23. Hukuk Dairesi 2015/2459 E. , 2015/8405 K.
"İçtihat Metni"
MAHKEMES:....Asliye Ticaret Mahkemesi
Taraflar arasındaki alacak davasının yapılan yargılaması sonunda ilamda yazılı nedenlerden dolayı davanın kabulüne yönelik olarak verilen hükmün süresi içinde davalı vekilince temyiz edilmesi üzerine dosya incelendi, gereği konuşulup düşünüldü.
-K A R A R-
Davacı vekili, müvekkili ile davalı arasında imzalanan araç kiralama ile abone sayaçlarının kontrolü, kesilmesi ve açılmasına ilişkin sözleşmeler imzalandığını, sözleşmeler nedeniyle müvekkilinin, davalı tarafa teminat mektupları verdiğini, daha sonra sözleşmenin feshedildiğini, feshin ardından davalı tarafça verilen teminat mektuplarının haksız şekilde nakde çevrildiğini, ayrıca müvekkilinin düzenlediği faturaların davalı tarafça ödenmediğini, bu fatura bedelleri ile teminat mektubu bedellerinin tahsili için Ankara 12. Asliye Ticaret Mahkemesi"nde dava açtıklarını, mahkemenin 2013/301 E., 2013/319 K. sayılı kararıyla davanın kabulü ile, 372.287,13 TL"nin davalıdan tahsiline, müvekkilinin gecikme zammı yönünden fazlaya ilişkin haklarının saklı tutulmasına karar verildiğini, kararın kesinleştiğini, söz konusu dava dosyasında alınan ek bilirkişi raporunda ise, müvekkilin teminat mektubu bedelinden davalı tarafça müvekkili adına SGK"ya yapılan geç ödeme nedeniyle 125.735,26 TL gecikme zammı alacağı bulunduğunun tespit edildiğini ileri sürerek, fazlaya ilişkin hakları saklı kalmak üzere, 125.735,26 TL"nin 30.06.2010 tarihinden itibaren reeskont faiziyle birlikte davalıdan tahsilini talep ve dava etmiştir.

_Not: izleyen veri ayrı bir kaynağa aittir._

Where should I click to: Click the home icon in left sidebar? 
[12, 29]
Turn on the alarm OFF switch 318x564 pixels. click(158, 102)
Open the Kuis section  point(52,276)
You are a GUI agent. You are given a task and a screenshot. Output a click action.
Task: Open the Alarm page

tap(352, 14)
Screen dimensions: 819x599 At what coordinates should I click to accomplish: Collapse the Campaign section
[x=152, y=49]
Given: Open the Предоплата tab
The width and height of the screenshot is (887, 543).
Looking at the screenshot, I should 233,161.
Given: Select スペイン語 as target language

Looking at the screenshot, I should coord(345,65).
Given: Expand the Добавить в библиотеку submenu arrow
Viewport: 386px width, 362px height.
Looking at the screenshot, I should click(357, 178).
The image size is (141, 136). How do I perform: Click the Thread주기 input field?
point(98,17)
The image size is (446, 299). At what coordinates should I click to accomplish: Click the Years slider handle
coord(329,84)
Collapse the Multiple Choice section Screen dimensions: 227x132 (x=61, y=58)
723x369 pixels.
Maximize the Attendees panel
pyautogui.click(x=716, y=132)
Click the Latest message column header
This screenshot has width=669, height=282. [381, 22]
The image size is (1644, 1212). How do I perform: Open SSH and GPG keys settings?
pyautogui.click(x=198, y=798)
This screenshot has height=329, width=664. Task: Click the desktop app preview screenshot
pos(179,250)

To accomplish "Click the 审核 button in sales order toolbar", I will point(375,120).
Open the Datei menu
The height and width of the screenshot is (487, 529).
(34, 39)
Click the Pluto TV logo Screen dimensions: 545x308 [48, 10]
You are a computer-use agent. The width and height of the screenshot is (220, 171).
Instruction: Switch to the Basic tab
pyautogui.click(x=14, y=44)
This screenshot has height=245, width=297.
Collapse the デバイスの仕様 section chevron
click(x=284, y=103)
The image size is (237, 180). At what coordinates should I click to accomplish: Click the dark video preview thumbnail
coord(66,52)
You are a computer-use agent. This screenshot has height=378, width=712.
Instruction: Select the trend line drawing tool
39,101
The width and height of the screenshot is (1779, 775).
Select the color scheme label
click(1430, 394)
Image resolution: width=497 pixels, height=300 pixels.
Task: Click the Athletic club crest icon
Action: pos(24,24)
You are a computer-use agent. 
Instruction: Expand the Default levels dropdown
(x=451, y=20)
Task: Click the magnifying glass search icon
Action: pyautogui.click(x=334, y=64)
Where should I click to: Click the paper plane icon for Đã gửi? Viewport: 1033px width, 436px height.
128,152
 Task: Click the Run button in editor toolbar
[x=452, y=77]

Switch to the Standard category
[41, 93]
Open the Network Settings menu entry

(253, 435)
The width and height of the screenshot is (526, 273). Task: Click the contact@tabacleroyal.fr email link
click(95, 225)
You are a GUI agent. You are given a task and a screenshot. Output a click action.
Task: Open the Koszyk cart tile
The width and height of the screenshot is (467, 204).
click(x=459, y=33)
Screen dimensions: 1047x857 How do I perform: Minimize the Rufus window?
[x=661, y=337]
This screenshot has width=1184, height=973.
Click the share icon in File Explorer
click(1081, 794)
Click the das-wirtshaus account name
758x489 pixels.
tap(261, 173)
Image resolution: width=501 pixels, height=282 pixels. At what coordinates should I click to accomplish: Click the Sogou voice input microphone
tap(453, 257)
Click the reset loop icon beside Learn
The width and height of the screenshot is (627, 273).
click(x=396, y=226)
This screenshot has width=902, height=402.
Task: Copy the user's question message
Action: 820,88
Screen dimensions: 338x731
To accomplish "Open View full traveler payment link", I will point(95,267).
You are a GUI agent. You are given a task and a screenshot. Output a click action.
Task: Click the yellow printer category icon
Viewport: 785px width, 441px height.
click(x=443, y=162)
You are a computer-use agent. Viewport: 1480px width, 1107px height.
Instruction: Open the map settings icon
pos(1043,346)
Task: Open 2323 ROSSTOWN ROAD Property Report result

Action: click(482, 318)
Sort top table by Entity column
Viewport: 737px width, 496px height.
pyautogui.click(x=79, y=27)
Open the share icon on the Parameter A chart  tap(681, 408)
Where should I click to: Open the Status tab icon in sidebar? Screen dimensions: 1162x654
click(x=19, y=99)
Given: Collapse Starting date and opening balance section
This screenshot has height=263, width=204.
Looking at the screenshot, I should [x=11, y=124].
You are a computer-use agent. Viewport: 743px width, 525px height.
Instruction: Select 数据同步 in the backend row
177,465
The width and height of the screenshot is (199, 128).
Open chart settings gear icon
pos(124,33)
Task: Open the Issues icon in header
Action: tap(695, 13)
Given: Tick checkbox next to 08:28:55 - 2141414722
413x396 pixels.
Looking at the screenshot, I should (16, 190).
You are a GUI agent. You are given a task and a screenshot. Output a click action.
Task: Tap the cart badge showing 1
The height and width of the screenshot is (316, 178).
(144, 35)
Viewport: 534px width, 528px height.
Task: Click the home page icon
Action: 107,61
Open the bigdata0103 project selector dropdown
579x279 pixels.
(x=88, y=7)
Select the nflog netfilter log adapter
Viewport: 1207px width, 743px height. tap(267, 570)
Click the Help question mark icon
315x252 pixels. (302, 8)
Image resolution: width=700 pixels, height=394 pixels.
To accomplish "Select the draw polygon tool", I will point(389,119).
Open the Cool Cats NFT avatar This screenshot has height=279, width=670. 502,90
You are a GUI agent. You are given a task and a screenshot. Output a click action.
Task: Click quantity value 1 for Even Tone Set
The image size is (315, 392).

Davalı vekili, müvekkili şirketin, davacı şirket nezdinde muaccel olan ve muaccel hale gelecek bir çok alacağının bulunduğunu, bu nedenle takas def"inde ve mahsup itirazında bulunarak, davanın reddini istemiştir.
Mahkemece, iddia, savunma ve tüm dosya kapsamına göre; davacının talebinin, taraflar arasında imzalanan hizmet sözleşmesine dayalı olarak, davalı tarafça, davacı adına SGK"ya ödenmesi gereken prim bedellerinin, davalı tarafça geç ödenmesinden kaynaklanan gecikme zammına ilişkin olduğu... Asliye Ticaret Mahkemesi"nin 10.12.2013 tarih ve 2013/301 E., 2013/319 K. sayılı dosyasında, davacının, davalı ile aralarında imzalanan muhtelif tarihli sözleşmeler uyarınca, abone sayaçlarının kontrolü, kesilmesi ve açılması işlemlerini üstlendiği, sözleşmelerin 10.03.2008 tarihinde sona erdiği, davalıya gönderilen on dört adet fatura bedelinin davalı tarafça ödenmediği ve on üç adet teminat mektubunun da nakde çevrildiği, bunun üzerine davacının zarara uğradığını iddia ederek davalıya karşı söz konusu davayı açtığı, alınan bilirkişi raporu ve ....Hukuk Dairesi"nin bozma ilamına göre mahkemece, davalı tarafından davacı adına yapılan ödemeler düşüldükten
sonra davacının davalıdan 372.287,13 TL alacaklı olduğu gerekçesiyle davanın kabulü ile, 372.287,13 TL"nin davalıdan tahsiline ve SGK primlerinin davalı tarafça geç yatırılması nedeniyle davacının 125.735,26 TL gecikme zammı alacağının da bulunduğunu tespit ederek, davacının gecikme zammı yönünden fazlaya ilişkin haklarının saklı tutulmasına karar verildiği, kararın 19.09.2014 tarihinde kesinleştiği....Ticaret Mahkemesi"nin kesinleşen söz konusu kararına göre davalının, davacı adına SGK"ya ödemesi gereken primleri geç yatırarak 125.735,26 TL gecikme zammı tahakkuk edilmesine ve davacının zararına sebep olduğu gerekçesiyle, davanın kabulü ile, 125.735,26 TL"nin davalıdan tahsiline karar verilmiştir.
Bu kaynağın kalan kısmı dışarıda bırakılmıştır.